After I edit an index and restart logstash to activate my changes the field <158>LEEF breaks so that additional fields are created which contain the remaining parts of the event.
Here is an example:

 <158>LEEF = 1.0|Trend Micro|Deep Discovery Inspector|5.5.

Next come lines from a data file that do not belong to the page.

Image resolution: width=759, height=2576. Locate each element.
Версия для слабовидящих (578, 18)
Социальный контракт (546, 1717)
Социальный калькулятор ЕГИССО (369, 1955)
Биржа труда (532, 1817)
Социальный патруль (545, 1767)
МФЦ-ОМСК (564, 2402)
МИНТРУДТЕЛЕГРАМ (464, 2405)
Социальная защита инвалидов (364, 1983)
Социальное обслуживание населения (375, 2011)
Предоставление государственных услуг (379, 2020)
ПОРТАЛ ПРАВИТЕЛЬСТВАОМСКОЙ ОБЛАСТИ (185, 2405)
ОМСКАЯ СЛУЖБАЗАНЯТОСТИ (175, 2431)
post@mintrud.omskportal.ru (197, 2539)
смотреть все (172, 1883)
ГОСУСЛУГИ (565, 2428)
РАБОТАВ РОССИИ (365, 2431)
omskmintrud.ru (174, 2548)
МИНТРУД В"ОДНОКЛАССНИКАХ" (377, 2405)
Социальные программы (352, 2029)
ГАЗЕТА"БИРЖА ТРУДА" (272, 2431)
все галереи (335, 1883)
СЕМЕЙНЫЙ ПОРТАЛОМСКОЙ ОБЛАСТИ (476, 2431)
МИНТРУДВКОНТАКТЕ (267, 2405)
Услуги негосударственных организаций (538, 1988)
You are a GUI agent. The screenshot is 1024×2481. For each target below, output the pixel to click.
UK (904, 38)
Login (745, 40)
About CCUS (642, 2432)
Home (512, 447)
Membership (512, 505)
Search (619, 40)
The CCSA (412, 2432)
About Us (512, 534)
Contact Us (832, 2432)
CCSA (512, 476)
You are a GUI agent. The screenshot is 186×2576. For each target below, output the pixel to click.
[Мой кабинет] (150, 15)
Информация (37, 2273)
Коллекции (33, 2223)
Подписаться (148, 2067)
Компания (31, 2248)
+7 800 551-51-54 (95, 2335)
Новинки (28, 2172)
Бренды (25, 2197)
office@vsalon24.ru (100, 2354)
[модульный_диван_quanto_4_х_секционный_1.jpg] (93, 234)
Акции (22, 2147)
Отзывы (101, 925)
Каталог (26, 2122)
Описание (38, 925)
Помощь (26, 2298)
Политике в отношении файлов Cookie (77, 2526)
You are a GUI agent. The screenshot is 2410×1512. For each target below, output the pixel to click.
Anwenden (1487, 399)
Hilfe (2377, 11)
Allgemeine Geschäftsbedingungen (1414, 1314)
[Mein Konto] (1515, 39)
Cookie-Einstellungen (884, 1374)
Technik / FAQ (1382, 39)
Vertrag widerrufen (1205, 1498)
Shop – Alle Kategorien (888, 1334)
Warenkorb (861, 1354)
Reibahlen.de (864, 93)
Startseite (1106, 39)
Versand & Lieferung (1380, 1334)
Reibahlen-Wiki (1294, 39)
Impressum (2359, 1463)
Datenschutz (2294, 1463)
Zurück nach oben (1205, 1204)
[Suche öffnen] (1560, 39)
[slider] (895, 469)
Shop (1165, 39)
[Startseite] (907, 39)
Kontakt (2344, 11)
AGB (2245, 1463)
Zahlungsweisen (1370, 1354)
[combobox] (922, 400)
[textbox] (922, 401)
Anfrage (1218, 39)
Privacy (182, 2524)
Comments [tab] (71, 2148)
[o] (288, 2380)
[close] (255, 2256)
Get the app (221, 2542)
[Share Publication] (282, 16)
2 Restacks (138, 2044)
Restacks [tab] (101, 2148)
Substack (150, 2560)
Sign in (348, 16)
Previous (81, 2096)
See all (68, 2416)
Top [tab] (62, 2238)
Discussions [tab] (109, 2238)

 1200|SECURITY_RISK_DETECTION|devTimeFormat=MMM  = dd yyyy HH:mm:ss z	ptype=IDS dvc=111.111.111.111	deviceMacAddress=11:11:11:11:11:11	dvchost=NAME1	deviceGUID=1A1A1A1A1A1A-1A1A1A1A-1A1A-1A1A-1A1A	devTime=Feb 17 2020 12:21:41 GMT+01:00	sev=2	protoGroup=SQL	proto=MSSQL	vLANId=1111	deviceDirection=1	dhost=name-name-1111	dst=111.111.111.111	dstPort=1114	dstMAC=11:11:11:11:11:11	shost=name.domain.de	src=111.111.111.111	srcPort=1113	srcMAC=11:11:11:11:11:11	malType=OTHERS	fileType=-65536	fsize=0	ruleId=504	msg=Successful log on to service	deviceRiskConfidenceLevel=3	pComp=N

Do you have an idea why the field <158>LEEF is created and what causes the split of it?